There might be a case where you want to add a custom annotator to deduce that requires its own tokenizing logic. Replacing the builtin tokenizer is not recommended, as builtin annotators depend on it, but it’s possible to add more tokenizers as follows:

from deduce import Deduce

deduce = Deduce()
deduce.tokenizers['my_custom_tokenizer'] = MyCustomTokenizer() # make sure this implements abstract docdeid.tokenize.Tokenizer

Then annotators can use:

import docdeid as dd

def annotate(doc: dd.Document):
    tokens = doc.get_tokens("my_custom_tokenizer")
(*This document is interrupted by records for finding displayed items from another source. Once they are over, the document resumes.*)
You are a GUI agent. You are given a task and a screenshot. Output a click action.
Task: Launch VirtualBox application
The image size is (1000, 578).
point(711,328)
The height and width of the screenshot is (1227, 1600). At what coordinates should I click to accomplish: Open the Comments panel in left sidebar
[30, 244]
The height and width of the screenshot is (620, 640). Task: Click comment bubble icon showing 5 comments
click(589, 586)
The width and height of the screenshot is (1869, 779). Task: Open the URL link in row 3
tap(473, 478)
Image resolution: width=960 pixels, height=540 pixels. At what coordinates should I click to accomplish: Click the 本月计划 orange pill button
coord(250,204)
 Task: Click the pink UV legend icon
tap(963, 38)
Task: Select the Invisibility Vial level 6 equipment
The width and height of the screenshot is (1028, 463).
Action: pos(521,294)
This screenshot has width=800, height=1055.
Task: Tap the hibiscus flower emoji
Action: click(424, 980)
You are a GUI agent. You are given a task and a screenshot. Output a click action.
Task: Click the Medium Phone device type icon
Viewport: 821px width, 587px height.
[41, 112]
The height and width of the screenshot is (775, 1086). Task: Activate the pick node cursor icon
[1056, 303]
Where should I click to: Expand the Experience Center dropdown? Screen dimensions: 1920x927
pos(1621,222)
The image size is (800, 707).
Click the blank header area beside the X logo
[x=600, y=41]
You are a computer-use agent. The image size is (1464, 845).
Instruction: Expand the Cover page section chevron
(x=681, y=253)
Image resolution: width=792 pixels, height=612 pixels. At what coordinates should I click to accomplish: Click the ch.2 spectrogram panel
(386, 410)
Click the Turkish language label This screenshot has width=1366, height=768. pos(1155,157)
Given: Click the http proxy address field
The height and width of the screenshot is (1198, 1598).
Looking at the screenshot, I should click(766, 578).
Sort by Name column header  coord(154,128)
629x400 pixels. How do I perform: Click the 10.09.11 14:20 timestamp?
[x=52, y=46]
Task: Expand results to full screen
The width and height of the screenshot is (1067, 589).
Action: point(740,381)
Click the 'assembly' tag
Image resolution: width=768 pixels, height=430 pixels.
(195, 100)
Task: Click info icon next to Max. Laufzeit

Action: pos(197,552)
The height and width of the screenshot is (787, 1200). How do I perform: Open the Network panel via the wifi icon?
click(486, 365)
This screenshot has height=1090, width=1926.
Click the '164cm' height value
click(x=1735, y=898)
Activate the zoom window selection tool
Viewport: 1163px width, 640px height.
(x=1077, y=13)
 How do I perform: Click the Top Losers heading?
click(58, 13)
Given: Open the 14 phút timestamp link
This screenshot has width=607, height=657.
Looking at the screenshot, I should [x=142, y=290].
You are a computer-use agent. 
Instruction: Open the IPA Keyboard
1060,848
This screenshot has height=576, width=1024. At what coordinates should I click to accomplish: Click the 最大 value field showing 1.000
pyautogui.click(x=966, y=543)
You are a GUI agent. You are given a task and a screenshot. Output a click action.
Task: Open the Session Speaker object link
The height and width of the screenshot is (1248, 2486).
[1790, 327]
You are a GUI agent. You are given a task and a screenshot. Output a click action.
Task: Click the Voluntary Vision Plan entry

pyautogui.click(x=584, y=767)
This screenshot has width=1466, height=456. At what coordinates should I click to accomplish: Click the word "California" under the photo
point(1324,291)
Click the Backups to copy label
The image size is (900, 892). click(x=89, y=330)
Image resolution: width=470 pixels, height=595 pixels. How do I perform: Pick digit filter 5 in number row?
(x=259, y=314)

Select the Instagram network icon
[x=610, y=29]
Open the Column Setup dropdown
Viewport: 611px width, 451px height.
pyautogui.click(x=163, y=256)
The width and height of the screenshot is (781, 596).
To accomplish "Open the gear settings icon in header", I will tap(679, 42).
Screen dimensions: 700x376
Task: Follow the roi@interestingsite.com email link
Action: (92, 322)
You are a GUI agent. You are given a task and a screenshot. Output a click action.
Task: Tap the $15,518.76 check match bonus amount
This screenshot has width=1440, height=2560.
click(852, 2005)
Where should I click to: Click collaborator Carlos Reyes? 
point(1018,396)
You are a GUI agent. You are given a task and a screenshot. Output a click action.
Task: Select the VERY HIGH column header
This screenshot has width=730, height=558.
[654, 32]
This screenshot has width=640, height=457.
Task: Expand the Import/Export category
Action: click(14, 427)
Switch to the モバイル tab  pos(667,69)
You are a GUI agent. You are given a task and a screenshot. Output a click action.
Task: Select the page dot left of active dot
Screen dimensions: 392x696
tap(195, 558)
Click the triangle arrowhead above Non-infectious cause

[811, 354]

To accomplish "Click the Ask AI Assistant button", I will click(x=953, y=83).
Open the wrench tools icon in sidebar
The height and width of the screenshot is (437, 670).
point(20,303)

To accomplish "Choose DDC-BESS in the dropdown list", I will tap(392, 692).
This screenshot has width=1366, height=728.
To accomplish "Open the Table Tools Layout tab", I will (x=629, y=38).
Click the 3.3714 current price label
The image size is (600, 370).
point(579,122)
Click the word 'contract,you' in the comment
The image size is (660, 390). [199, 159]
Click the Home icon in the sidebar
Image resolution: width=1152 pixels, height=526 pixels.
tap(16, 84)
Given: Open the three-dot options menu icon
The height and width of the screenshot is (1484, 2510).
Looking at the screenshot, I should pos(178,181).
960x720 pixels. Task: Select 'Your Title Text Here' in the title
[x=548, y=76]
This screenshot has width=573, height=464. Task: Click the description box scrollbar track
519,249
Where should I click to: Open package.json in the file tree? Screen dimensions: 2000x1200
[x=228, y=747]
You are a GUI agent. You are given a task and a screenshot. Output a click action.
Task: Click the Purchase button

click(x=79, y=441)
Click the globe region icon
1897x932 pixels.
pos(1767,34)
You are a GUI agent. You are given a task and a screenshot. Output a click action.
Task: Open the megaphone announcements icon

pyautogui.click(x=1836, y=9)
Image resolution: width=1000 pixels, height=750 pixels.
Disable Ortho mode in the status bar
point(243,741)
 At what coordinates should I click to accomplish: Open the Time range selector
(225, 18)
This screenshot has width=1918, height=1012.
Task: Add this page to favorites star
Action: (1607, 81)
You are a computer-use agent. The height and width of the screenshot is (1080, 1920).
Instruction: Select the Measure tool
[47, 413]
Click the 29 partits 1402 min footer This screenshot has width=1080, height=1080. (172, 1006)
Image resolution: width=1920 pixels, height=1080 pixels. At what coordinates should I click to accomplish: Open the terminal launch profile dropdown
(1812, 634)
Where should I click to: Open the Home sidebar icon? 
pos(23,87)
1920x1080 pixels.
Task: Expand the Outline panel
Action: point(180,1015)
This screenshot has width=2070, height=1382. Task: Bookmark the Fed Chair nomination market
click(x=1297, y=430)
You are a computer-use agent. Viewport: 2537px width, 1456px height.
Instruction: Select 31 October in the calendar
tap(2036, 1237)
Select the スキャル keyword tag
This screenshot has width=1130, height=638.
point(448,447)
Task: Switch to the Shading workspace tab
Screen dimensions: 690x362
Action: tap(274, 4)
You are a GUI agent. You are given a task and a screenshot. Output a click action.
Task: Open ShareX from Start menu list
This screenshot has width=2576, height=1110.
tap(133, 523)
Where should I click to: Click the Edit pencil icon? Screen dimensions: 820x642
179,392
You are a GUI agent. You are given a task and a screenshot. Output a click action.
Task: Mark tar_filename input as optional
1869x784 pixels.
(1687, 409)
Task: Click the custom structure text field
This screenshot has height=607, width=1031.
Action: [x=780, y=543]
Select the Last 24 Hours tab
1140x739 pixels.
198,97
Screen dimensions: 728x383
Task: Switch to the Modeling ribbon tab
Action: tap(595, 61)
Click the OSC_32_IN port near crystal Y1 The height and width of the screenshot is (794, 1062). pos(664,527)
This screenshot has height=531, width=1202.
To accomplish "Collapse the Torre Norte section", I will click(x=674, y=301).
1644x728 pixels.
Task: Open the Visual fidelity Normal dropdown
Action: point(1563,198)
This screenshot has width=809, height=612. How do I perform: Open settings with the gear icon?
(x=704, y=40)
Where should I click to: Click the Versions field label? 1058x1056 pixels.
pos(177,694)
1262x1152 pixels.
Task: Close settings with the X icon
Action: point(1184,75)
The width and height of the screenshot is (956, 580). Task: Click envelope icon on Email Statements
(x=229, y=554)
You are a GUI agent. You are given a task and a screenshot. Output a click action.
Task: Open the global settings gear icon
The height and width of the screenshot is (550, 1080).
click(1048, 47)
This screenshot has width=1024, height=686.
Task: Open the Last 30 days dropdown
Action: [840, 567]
Tailoring lookup structures¶

Updating the builtin lookup sets and tries is a very useful and straightforward way to tailor deduce. Changes can be made directly from the Deduce.lookup_structs attribute, as such:

from deduce import Deduce

deduce = Deduce()

# sets
deduce.lookup_structs['first_names'].add_items_from_iterable(["naam", "andere_naam"])
deduce.lookup_structs['whitelist'].add_items_from_iterable(["woord", "ander_woord"])

# tries
deduce.lookup_structs['residences'].add_items(["kleine", "plaats", "in", "de", "regio"])
deduce.lookup_structs['institutions'].add_items_from_iterable(["verzorgingstehuis", "hier", "om", "de", "hoek"])

Full documentation on sets and tries, and how to modify them, is available in the docdeid API.

Larger changes may also be made by copying the source files and modifying them directly, by pointing deduce to the directory with modified sources:

from deduce import Deduce

deduce = Deduce(lookup_data_path="/my/path")

It’s important to copy the directory, or your changes will be overwritten with the next deduce update. Currently, there is no additional documentation available on how to structure and transform the lookup items in the directory, other than inspecting the pre-packaged files. Also remember that any updates to lookup values in next releases of Deduce will not be applied if deduce loads items from a copy, differences need to be tracked manually with each release.